- _Provided information_
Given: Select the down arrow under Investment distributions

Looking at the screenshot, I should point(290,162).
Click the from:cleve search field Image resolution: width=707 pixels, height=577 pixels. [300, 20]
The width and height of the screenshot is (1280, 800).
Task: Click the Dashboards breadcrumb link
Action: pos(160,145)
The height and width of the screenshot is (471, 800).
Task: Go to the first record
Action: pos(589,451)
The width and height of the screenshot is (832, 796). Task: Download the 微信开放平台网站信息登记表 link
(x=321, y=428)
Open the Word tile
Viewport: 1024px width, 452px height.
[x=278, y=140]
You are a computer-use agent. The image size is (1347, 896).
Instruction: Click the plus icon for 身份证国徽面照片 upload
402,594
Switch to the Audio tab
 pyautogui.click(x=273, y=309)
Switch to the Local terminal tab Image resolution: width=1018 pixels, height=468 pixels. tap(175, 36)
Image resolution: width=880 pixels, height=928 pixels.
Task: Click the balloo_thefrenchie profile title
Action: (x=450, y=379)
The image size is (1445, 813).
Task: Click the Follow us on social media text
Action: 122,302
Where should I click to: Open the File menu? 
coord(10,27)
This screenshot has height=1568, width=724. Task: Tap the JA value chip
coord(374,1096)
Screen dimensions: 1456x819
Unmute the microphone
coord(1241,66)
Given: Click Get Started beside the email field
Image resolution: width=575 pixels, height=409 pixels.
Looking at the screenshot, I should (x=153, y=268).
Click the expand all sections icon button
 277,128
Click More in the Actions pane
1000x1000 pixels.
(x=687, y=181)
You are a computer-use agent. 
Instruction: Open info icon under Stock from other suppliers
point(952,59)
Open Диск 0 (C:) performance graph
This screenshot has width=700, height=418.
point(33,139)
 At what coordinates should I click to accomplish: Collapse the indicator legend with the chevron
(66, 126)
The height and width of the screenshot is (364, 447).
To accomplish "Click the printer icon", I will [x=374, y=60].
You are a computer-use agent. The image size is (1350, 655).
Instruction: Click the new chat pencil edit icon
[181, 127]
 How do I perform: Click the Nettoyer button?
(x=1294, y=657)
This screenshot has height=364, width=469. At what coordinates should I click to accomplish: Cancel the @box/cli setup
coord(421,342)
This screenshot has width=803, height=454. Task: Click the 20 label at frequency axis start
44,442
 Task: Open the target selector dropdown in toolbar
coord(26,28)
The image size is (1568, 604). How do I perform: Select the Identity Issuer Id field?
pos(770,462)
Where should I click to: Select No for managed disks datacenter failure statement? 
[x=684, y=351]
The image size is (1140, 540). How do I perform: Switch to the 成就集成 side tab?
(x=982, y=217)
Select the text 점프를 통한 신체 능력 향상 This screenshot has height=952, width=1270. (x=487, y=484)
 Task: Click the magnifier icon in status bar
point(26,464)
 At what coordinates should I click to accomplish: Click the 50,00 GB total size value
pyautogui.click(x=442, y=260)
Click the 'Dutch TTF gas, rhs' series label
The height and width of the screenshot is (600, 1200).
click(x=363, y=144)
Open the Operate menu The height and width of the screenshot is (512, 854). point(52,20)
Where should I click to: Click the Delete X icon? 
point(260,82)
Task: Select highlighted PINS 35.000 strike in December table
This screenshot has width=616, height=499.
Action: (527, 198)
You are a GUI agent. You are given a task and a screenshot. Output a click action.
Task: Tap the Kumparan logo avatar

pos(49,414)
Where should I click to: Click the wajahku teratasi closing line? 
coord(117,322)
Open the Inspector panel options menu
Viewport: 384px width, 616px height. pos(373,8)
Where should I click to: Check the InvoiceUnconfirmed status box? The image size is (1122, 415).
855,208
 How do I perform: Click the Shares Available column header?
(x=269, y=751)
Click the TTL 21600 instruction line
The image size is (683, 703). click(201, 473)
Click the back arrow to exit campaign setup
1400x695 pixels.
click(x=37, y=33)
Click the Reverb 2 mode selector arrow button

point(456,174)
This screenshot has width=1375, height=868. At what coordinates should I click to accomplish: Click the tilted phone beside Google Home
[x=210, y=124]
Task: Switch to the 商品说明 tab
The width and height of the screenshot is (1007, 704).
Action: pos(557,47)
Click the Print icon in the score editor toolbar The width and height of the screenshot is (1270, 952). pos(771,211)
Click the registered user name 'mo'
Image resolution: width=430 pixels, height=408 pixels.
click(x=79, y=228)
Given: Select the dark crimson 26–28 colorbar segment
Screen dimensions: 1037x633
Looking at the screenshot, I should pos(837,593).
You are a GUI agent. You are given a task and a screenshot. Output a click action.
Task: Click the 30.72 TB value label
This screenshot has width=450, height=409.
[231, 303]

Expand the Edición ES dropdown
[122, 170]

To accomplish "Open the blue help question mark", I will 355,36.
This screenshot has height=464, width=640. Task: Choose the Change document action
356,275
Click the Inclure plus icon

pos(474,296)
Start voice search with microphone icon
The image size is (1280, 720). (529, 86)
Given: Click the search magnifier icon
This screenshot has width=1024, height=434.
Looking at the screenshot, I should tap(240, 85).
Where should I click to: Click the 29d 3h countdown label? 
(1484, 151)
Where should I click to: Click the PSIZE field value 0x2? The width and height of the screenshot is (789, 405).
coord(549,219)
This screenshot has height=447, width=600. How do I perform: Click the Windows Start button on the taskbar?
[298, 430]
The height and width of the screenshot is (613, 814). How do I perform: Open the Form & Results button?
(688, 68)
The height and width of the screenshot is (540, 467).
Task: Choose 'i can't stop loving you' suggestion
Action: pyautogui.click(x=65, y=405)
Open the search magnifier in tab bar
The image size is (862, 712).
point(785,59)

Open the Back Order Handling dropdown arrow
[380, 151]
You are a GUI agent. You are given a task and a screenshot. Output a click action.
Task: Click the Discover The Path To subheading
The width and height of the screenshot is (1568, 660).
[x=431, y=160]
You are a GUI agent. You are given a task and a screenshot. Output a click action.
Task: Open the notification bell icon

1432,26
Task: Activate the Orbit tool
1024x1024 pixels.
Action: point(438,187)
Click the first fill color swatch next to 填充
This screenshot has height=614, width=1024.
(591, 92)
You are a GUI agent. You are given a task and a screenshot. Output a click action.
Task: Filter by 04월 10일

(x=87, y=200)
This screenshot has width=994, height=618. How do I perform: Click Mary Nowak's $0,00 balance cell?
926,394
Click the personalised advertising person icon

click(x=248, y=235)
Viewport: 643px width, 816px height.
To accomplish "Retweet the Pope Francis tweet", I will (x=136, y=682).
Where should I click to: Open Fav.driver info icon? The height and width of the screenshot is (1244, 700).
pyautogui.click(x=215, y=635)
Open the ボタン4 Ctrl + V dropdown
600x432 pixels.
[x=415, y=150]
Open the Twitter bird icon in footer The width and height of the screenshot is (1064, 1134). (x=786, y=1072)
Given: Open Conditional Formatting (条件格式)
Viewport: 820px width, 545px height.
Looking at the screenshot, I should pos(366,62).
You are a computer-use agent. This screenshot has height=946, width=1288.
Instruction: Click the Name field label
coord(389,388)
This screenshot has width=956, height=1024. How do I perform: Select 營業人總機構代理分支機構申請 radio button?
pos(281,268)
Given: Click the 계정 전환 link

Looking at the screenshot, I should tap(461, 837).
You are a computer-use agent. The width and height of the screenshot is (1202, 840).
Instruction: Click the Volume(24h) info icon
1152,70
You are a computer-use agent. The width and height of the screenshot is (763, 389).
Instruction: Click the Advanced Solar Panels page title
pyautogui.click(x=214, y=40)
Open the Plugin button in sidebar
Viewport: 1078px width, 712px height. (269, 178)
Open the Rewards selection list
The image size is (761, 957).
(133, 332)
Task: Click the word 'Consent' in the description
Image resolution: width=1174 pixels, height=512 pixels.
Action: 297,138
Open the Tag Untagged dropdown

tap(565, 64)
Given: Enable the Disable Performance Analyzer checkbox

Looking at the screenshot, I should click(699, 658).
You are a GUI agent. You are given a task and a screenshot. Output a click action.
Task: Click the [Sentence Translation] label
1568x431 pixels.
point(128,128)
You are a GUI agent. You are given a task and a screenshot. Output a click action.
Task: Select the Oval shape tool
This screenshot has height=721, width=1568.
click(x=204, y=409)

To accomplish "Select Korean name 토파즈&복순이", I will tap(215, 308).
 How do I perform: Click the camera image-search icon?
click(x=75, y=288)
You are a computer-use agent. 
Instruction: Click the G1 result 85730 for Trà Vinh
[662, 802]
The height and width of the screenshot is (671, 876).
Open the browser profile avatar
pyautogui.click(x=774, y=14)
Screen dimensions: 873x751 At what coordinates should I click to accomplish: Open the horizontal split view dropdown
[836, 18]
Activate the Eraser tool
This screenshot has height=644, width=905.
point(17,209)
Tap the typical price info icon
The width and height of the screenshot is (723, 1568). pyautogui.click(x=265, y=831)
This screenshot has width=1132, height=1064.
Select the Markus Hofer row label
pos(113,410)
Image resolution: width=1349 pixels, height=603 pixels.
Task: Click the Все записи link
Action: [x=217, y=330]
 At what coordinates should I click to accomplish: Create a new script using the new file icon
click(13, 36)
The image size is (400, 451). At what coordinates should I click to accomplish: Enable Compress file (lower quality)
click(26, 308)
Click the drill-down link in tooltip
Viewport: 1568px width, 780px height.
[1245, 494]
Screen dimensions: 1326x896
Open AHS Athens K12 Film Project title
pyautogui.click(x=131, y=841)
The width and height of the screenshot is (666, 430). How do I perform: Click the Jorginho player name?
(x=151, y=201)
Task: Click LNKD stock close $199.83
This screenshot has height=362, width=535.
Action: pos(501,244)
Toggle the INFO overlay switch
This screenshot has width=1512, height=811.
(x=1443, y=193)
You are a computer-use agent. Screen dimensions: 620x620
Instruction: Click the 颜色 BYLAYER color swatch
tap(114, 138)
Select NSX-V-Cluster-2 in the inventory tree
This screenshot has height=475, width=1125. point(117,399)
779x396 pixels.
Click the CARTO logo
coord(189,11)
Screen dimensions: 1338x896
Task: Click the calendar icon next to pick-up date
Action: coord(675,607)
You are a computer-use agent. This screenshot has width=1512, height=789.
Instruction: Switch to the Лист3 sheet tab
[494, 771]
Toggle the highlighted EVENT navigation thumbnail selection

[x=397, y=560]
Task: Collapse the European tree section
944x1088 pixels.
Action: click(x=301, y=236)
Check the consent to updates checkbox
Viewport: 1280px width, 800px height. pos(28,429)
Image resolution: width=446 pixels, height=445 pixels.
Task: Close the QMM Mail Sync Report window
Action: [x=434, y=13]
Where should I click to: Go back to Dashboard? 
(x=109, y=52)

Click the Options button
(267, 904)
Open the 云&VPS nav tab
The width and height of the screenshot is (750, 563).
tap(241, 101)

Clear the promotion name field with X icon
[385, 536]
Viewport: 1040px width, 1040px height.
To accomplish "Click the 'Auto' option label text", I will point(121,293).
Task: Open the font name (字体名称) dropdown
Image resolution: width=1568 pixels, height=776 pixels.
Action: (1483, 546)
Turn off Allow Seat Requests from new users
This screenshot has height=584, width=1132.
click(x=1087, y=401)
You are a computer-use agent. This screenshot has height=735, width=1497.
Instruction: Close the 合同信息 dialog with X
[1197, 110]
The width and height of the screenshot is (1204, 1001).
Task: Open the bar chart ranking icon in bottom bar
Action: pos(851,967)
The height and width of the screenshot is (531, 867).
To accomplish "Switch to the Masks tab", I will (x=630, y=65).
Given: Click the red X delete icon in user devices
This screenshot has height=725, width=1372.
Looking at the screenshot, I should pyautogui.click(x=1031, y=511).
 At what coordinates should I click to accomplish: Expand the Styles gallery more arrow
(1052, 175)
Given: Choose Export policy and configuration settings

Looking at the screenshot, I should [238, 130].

- _What needs to be done_
Your answer should consist only of the lines above between the line holding "Open the search magnifier in tab bar" and the line holding "Viewport: 643px width, 816px height.", inclusive, each transcribed exactly.

- _Exercise solution_
Open the search magnifier in tab bar
The image size is (862, 712).
point(785,59)

Open the Back Order Handling dropdown arrow
[380, 151]
You are a GUI agent. You are given a task and a screenshot. Output a click action.
Task: Click the Discover The Path To subheading
The width and height of the screenshot is (1568, 660).
[x=431, y=160]
You are a GUI agent. You are given a task and a screenshot. Output a click action.
Task: Open the notification bell icon

1432,26
Task: Activate the Orbit tool
1024x1024 pixels.
Action: point(438,187)
Click the first fill color swatch next to 填充
This screenshot has height=614, width=1024.
(591, 92)
You are a GUI agent. You are given a task and a screenshot. Output a click action.
Task: Filter by 04월 10일

(x=87, y=200)
This screenshot has width=994, height=618. How do I perform: Click Mary Nowak's $0,00 balance cell?
926,394
Click the personalised advertising person icon

click(x=248, y=235)
Viewport: 643px width, 816px height.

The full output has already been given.